In a fresh sign of China's resolve to further strengthen market regulations, a meeting of the central committee for deepening overall reform approved guidelines on ramping up antitrust regulations and improved implementation of fair competition policies, according to the Xinhua News Agency.
The meeting also urged moves to foster a market environment for fair competition, create wide space for the development of various market entities, especially small and medium-sized businesses, and better protect consumers' rights and interests, under the context of the country's strategic push for high-quality development and common prosperity.
Analysts said that antimonopoly regulations could be market-oriented means, rather than an administrative tool, for China to redistribute wealth and achieve the goal of common prosperity.
"Conglomerates have an overwhelming edge in resource distribution, and they could easily abuse their market domination to exploit consumers and squeeze out small- and medium-sized competitors. This will only widen the wealth disparity," Yu Xinmiao, an associate professor at the Shanghai International College of Intellectual Property, told the Global Times on Monday.
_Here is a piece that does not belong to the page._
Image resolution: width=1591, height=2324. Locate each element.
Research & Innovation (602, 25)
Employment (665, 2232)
"China's antitrust efforts give small and medium-sized players - which are big contributors to China's common prosperity goal - a chance to challenge super-sized companies, to earn room for growth, and to reduce the wealth gap," Yu said.
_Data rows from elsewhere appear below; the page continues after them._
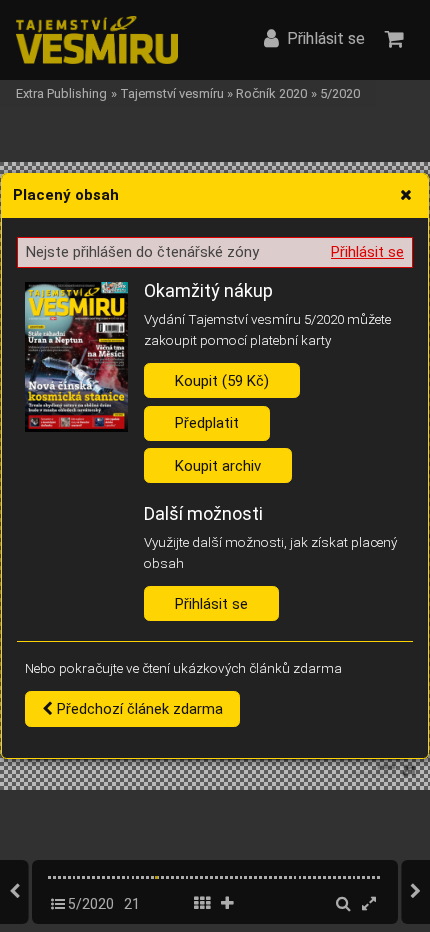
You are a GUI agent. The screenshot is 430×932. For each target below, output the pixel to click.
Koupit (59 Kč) (222, 381)
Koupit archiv (218, 466)
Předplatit (207, 423)
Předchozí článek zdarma (138, 709)
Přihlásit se (367, 252)
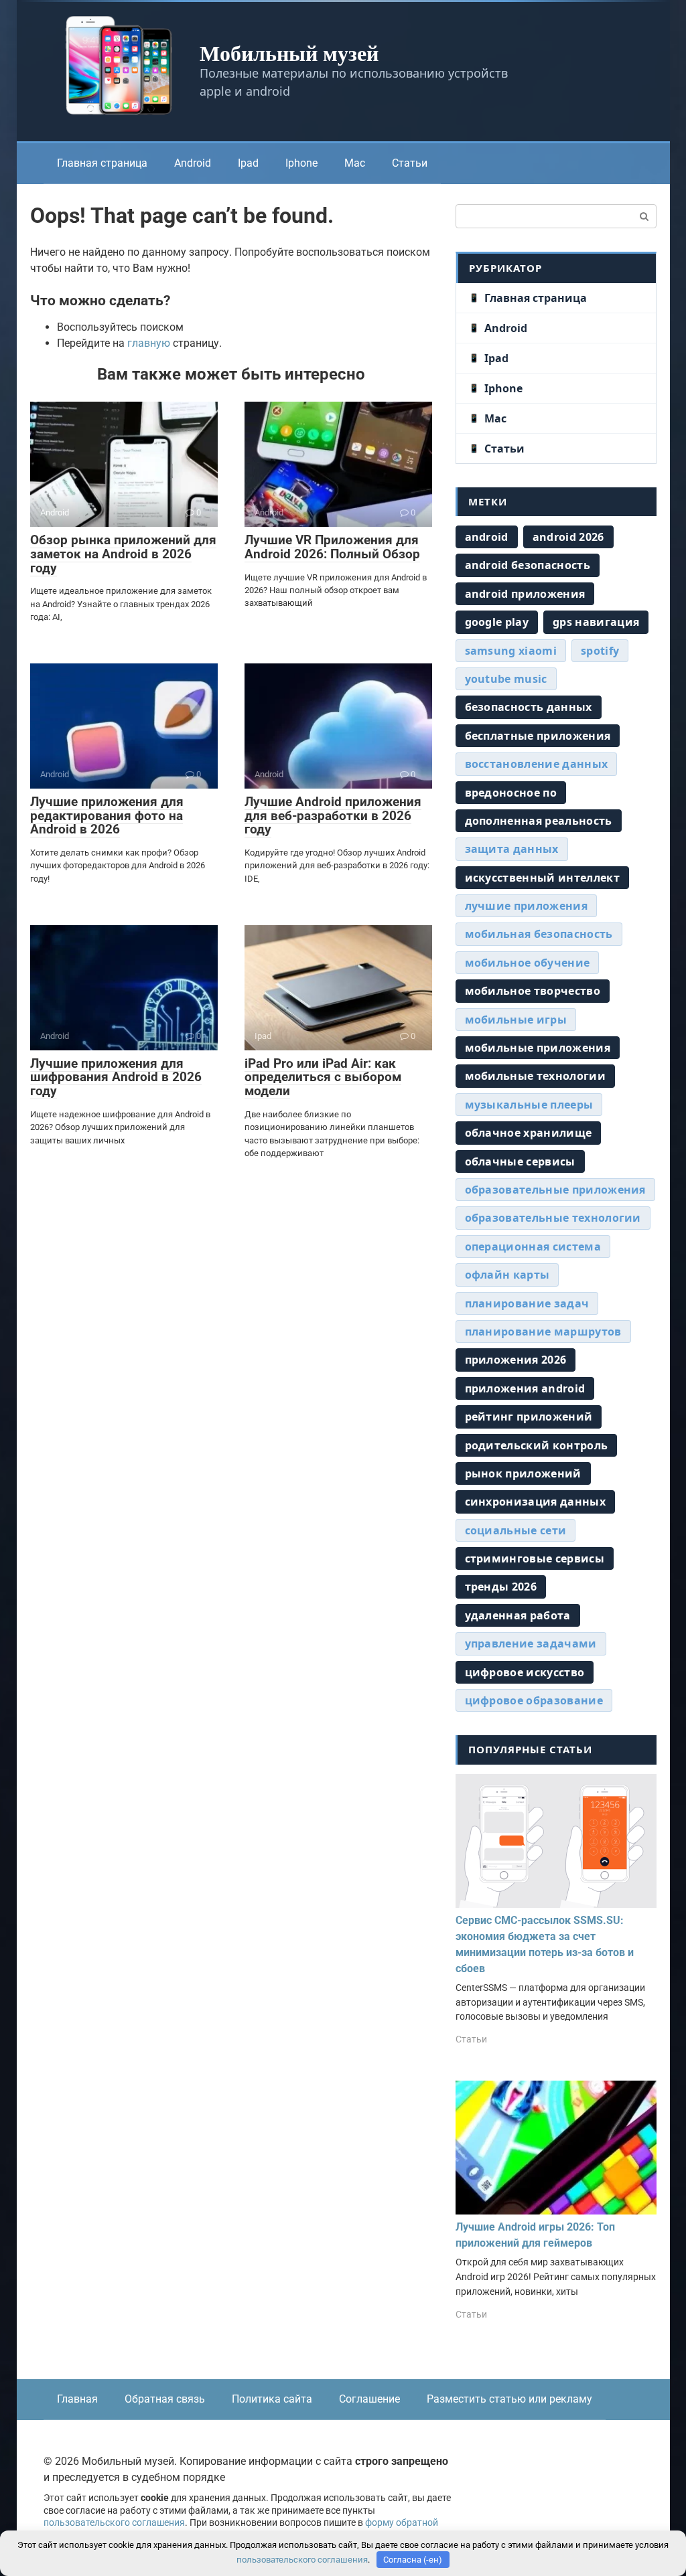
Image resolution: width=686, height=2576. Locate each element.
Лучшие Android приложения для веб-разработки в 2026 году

He noted that the ongoing moves are conducive to creating a relatively balanced and fair market environment - building on which China could steadily march toward the secondary centenary goal.
Monday's meeting came as Chinese regulators have moved swiftly in strengthening antitrust regulations.
The country's top market regulator announced in April a record $2.8 billion antitrust fine on e-commerce firm Alibaba. Later that month, an anti-monopoly investigation was also launched into food delivery giant Meituan.
Also on Monday, China's top market regulator said that it had launched a probe into Meituan's acquisition of bike-sharing platform Mobike without declaring the deal to regulators in advance, as the law requires.
The regulator also launched an investigation into China's power bank rental firm Soudian's acquisition of another power bank start-up Jiedian, which was completed in April.
The meeting on Monday also stressed that the country will aim for coordination between development and security, efficiency and fairness, vitality and order, and the domestic market and the international market, holding onto the dual goals of regulation and development.
Also, rules will be crystallized, baselines will be drawn and "red and green lights" will be set to guide businesses to follow the Party's leadership and serve the overall plan for economic and social development, according to the meeting.